▶ _WORK REQUIRED_
When you copy the entries, keep every word exactly as it stands.

▶ _DATA FOR THE TASK_
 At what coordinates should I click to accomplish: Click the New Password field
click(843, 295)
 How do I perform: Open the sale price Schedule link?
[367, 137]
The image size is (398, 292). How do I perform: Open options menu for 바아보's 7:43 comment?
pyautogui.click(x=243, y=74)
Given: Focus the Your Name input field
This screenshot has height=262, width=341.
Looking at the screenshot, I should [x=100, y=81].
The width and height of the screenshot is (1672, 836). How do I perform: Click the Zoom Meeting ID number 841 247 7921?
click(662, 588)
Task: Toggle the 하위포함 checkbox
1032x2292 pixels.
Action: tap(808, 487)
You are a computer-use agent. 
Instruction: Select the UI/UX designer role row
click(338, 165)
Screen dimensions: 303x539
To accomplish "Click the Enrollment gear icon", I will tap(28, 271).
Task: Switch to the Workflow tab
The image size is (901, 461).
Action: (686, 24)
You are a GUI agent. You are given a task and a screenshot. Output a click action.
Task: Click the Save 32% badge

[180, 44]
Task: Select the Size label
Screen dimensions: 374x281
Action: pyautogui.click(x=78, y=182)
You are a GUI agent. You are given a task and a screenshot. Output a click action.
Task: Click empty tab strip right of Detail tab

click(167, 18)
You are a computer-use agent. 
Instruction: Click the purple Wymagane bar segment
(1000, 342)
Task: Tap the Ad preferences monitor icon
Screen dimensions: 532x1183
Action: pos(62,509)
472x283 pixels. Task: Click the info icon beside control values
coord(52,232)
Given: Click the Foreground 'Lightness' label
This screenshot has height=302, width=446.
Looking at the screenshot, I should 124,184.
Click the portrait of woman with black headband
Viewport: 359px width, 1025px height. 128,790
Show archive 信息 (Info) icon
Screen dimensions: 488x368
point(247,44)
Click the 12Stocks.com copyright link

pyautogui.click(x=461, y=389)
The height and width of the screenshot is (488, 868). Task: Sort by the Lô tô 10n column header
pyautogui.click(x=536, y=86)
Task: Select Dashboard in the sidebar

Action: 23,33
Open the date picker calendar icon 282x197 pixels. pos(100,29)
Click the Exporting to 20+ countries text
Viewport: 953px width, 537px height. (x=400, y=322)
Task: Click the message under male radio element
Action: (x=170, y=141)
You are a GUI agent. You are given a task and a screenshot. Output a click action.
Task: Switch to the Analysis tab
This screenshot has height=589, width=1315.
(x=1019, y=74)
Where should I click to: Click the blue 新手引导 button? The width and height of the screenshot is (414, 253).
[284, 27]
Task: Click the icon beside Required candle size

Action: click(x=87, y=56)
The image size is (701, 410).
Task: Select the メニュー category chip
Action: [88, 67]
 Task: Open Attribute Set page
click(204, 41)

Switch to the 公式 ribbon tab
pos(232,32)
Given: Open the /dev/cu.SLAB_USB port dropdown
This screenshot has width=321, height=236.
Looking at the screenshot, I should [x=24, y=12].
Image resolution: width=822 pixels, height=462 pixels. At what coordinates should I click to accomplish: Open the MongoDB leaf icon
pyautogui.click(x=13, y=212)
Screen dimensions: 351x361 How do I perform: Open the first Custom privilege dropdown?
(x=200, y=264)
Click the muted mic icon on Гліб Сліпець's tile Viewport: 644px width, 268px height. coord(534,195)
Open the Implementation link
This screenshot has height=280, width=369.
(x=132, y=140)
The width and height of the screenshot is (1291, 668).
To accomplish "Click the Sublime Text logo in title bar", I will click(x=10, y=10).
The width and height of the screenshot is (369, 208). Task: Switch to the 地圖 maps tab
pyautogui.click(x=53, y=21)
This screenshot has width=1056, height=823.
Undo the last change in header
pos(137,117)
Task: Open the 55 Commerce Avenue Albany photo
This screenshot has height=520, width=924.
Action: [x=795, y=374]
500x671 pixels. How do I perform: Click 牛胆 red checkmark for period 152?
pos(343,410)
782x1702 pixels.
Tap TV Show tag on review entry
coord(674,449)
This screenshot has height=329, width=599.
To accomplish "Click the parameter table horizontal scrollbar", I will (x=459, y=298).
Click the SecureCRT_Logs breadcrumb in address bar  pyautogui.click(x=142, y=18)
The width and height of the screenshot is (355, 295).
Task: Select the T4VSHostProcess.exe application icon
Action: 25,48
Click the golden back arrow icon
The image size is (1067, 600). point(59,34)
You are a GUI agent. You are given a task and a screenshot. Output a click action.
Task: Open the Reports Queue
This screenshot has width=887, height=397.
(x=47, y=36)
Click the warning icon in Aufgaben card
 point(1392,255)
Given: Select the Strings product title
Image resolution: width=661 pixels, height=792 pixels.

▶ _REPLY TO THE TASK_
 At what coordinates should I click to accomplish: Click the New Password field
click(843, 295)
 How do I perform: Open the sale price Schedule link?
[367, 137]
The image size is (398, 292). How do I perform: Open options menu for 바아보's 7:43 comment?
pyautogui.click(x=243, y=74)
Given: Focus the Your Name input field
This screenshot has height=262, width=341.
Looking at the screenshot, I should [x=100, y=81].
The width and height of the screenshot is (1672, 836). How do I perform: Click the Zoom Meeting ID number 841 247 7921?
click(662, 588)
Task: Toggle the 하위포함 checkbox
1032x2292 pixels.
Action: tap(808, 487)
You are a computer-use agent. 
Instruction: Select the UI/UX designer role row
click(338, 165)
Screen dimensions: 303x539
To accomplish "Click the Enrollment gear icon", I will tap(28, 271).
Task: Switch to the Workflow tab
The image size is (901, 461).
Action: (686, 24)
You are a GUI agent. You are given a task and a screenshot. Output a click action.
Task: Click the Save 32% badge

[180, 44]
Task: Select the Size label
Screen dimensions: 374x281
Action: pyautogui.click(x=78, y=182)
You are a GUI agent. You are given a task and a screenshot. Output a click action.
Task: Click empty tab strip right of Detail tab

click(167, 18)
You are a computer-use agent. 
Instruction: Click the purple Wymagane bar segment
(1000, 342)
Task: Tap the Ad preferences monitor icon
Screen dimensions: 532x1183
Action: pos(62,509)
472x283 pixels. Task: Click the info icon beside control values
coord(52,232)
Given: Click the Foreground 'Lightness' label
This screenshot has height=302, width=446.
Looking at the screenshot, I should 124,184.
Click the portrait of woman with black headband
Viewport: 359px width, 1025px height. 128,790
Show archive 信息 (Info) icon
Screen dimensions: 488x368
point(247,44)
Click the 12Stocks.com copyright link

pyautogui.click(x=461, y=389)
The height and width of the screenshot is (488, 868). Task: Sort by the Lô tô 10n column header
pyautogui.click(x=536, y=86)
Task: Select Dashboard in the sidebar

Action: 23,33
Open the date picker calendar icon 282x197 pixels. pos(100,29)
Click the Exporting to 20+ countries text
Viewport: 953px width, 537px height. (x=400, y=322)
Task: Click the message under male radio element
Action: (x=170, y=141)
You are a GUI agent. You are given a task and a screenshot. Output a click action.
Task: Switch to the Analysis tab
This screenshot has height=589, width=1315.
(x=1019, y=74)
Where should I click to: Click the blue 新手引导 button? The width and height of the screenshot is (414, 253).
[284, 27]
Task: Click the icon beside Required candle size

Action: click(x=87, y=56)
The image size is (701, 410).
Task: Select the メニュー category chip
Action: [88, 67]
 Task: Open Attribute Set page
click(204, 41)

Switch to the 公式 ribbon tab
pos(232,32)
Given: Open the /dev/cu.SLAB_USB port dropdown
This screenshot has width=321, height=236.
Looking at the screenshot, I should [x=24, y=12].
Image resolution: width=822 pixels, height=462 pixels. At what coordinates should I click to accomplish: Open the MongoDB leaf icon
pyautogui.click(x=13, y=212)
Screen dimensions: 351x361 How do I perform: Open the first Custom privilege dropdown?
(x=200, y=264)
Click the muted mic icon on Гліб Сліпець's tile Viewport: 644px width, 268px height. coord(534,195)
Open the Implementation link
This screenshot has height=280, width=369.
(x=132, y=140)
The width and height of the screenshot is (1291, 668).
To accomplish "Click the Sublime Text logo in title bar", I will click(x=10, y=10).
The width and height of the screenshot is (369, 208). Task: Switch to the 地圖 maps tab
pyautogui.click(x=53, y=21)
This screenshot has width=1056, height=823.
Undo the last change in header
pos(137,117)
Task: Open the 55 Commerce Avenue Albany photo
This screenshot has height=520, width=924.
Action: [x=795, y=374]
500x671 pixels. How do I perform: Click 牛胆 red checkmark for period 152?
pos(343,410)
782x1702 pixels.
Tap TV Show tag on review entry
coord(674,449)
This screenshot has height=329, width=599.
To accomplish "Click the parameter table horizontal scrollbar", I will (x=459, y=298).
Click the SecureCRT_Logs breadcrumb in address bar  pyautogui.click(x=142, y=18)
The width and height of the screenshot is (355, 295).
Task: Select the T4VSHostProcess.exe application icon
Action: 25,48
Click the golden back arrow icon
The image size is (1067, 600). point(59,34)
You are a GUI agent. You are given a task and a screenshot. Output a click action.
Task: Open the Reports Queue
This screenshot has width=887, height=397.
(x=47, y=36)
Click the warning icon in Aufgaben card
 point(1392,255)
Given: Select the Strings product title
Image resolution: width=661 pixels, height=792 pixels.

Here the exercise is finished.